Publishing Date: Oct 2013
Publisher Description: Haunted by memories of his massacred settlement, sixteen-year-old Weaver seeks cover in a hidden refuge among the remains of a ruined city. In the midst of building a new life, Weaver discovers that he has the amazing power to cast his dreams into reality. Convinced it’s just an anomaly, Weaver ignores it. That is until he learns of a mysterious man who shares the ability, and uses his power to bring nightmares into existence and wage war on the world. The peaceful life Weaver hoped for begins to unravel as waves of chaos begin to break loose about him. In a race against time, Weaver must learn to accept his role as a dream caster and master his new power, before his new home is destroyed and humanity is pushed to the brink of extinction.
Review: The cover art is so bad that words almost fail me. It looks like a septuagenarian escaping from the face lift factory. If you had not read the story and knew that the thing on the cover is a dude, you would be hard pressed in choosing the sex.
Our main character, Weaver (Dream Caster, Dream Weaver..get it?) singing softly…”I’ve just closed my eyes again, Climbed aboard the dream weaver train Driver take away my worries of today, And leave tomorrow behind”. Where is Gary Wright when you need him? There is this weird dichotomy that is prevalent throughout the novel. We have an unknown cataclysm that occurred 50-60 years ago, but no one seems to know what it was other than it is called the Cloak War. However, there are clearly people that lived during that time, in the present.

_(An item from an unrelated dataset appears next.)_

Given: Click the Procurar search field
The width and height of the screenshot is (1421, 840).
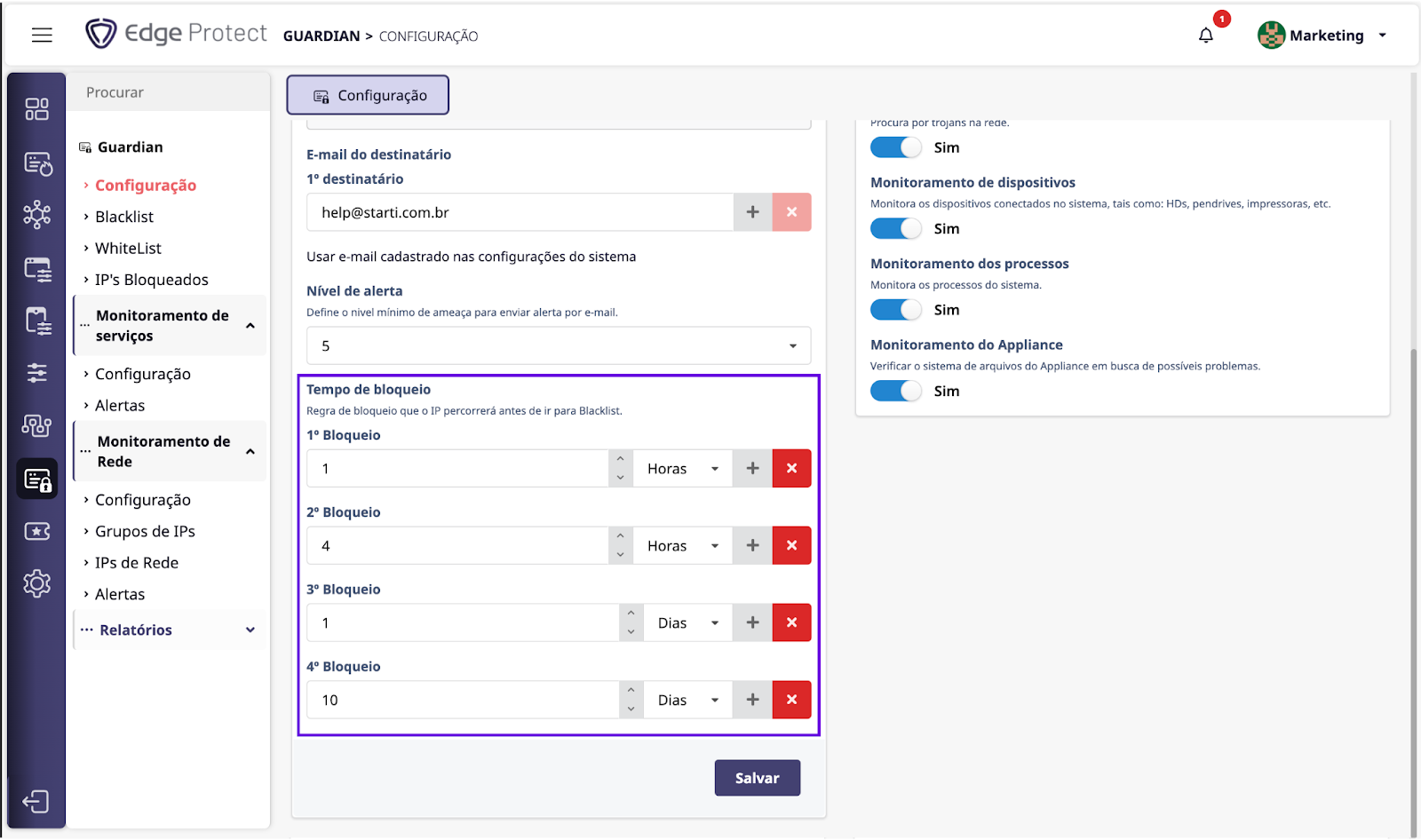Looking at the screenshot, I should pos(169,92).
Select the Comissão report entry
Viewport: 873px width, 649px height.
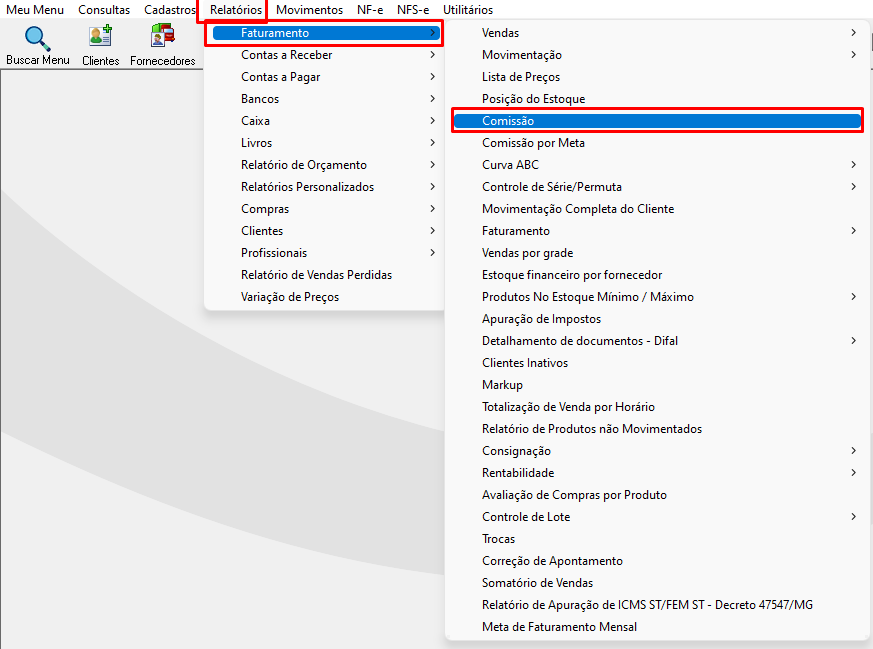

After his village burns down from a Fire Hound attack, Weaver hooks up with some chicky babe who first kicks his ass then takes him to some city of refuge where there is a surviving civilization. He meets some peeps that have no developed personality other than the author’s over use of “He growled” or “She growled”. I think without really keeping count there was around 20 uses of “growled”.
Weaver is an asshat, and wears it proudly. He is at once dumb, one dimensional and incredulous about everything. Its like a little kid breaking into your workshop whom runs around grabbing everything and yelling “WOW, THIS IS SO COOL!!!”. The denying the obvious shtick rears its ugly head in this novel, repeatedly. Weaver pointedly denies everything that passes under his nose and his affinity to it. This constant denial of being the “Caster” wears a little thin when the surrounding evidence is undeniable.
You know, you always want to like a novel prior to reading as we have a little ego and $ invested in the selection of the item. At some point you have to be honest with yourself and claim that you made a bad choice and move on after the self-recriminations and the email to the author demanding your money back. The genre this book falls into is the teenage/YA dystopian melange’. Sounds like an angry baker making sickly sweet confections, doesn’t it? This one got a little long in the tooth as you wait and wait for something to happen. When something does happen the author hammers on it unrelentingly. The story line is pretty good and unique in that regard but the dialogue between the characters is oft times somewhat cursory.
The author almost pulls off a really good read. He has the story-line yet the characters fail to embody anyone you would be interested in. No one character is developed enough to draw you deeper into the story. Conversational exchanges seem stilted and jump around with no focus. Just because a character gives nasty glances or growls at this or that, does not imbue them with a sense of emotive content. The editing was not very good as well. There were a lot of spelling and grammatical errors throughout the novel. Scenes described, failed to transport you into the visualization. You were left with kind of developing your own mental image.
I really wanted to like the novel based on the story-line. The author needs to tighten up some areas and get a focused editor. I am really interested in the next novel of this series if some changes are made.